:: SUPPLIED RECORDS

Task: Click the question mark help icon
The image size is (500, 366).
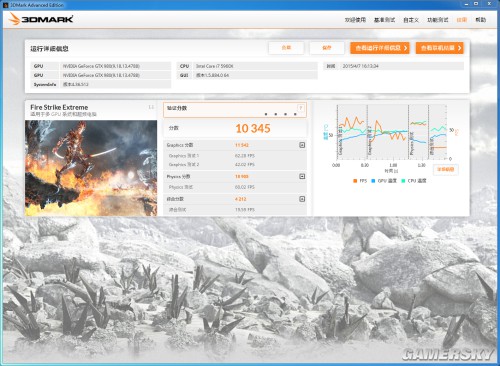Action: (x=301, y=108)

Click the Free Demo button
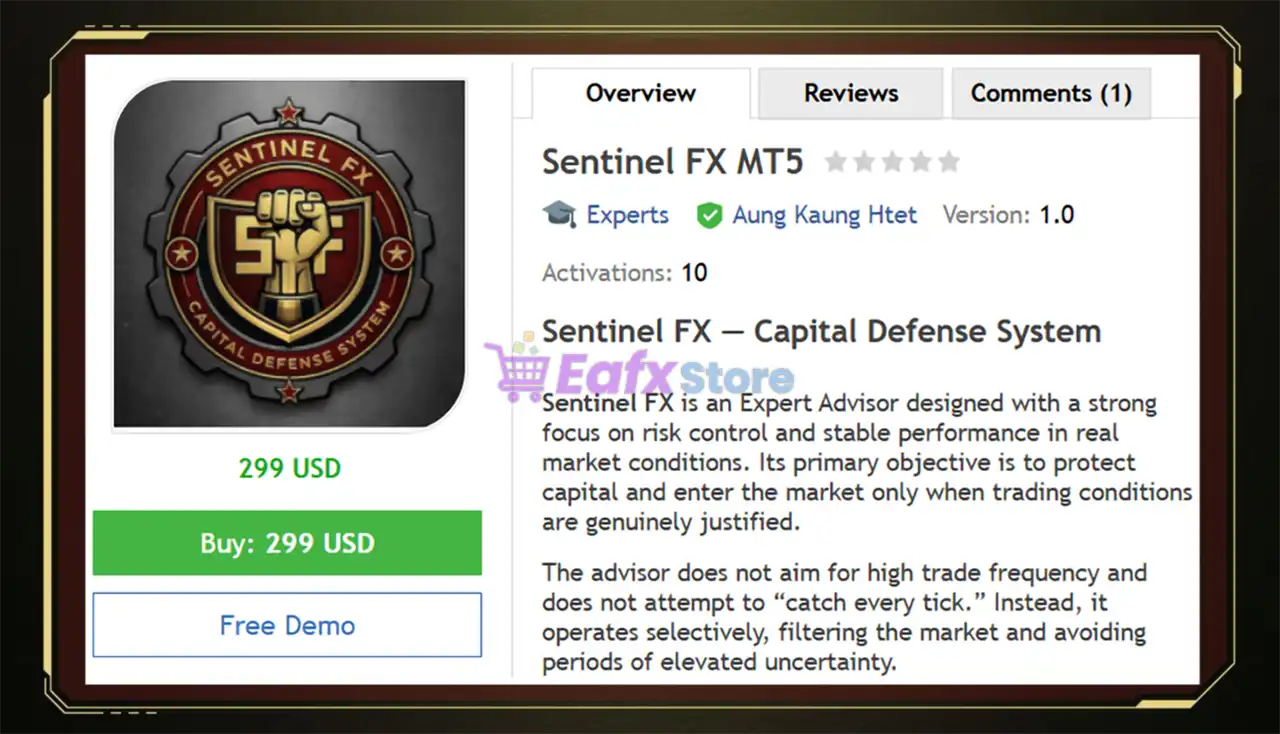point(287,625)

::::
:: SUPPLIED RECORDS

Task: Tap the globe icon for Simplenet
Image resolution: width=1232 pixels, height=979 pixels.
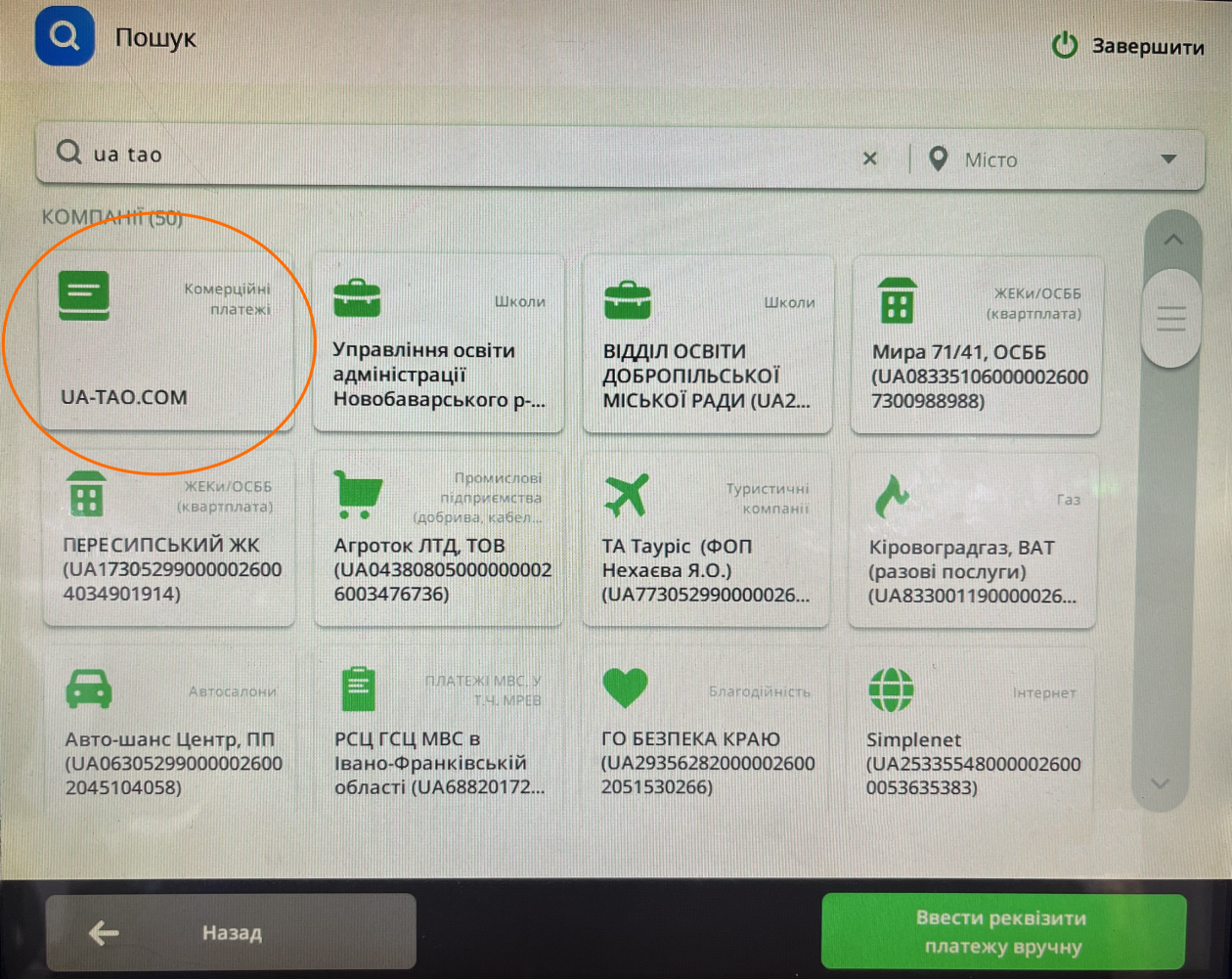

::::

* DESCRIPTION OF THE TASK *
Using only the listing above, restate exactly the lines from the line containing "Task: Tap the globe icon for Simplenet" through the line containing "Image resolution: width=1232", both included.

* COMPLETED TASK *
Task: Tap the globe icon for Simplenet
Image resolution: width=1232 pixels, height=979 pixels.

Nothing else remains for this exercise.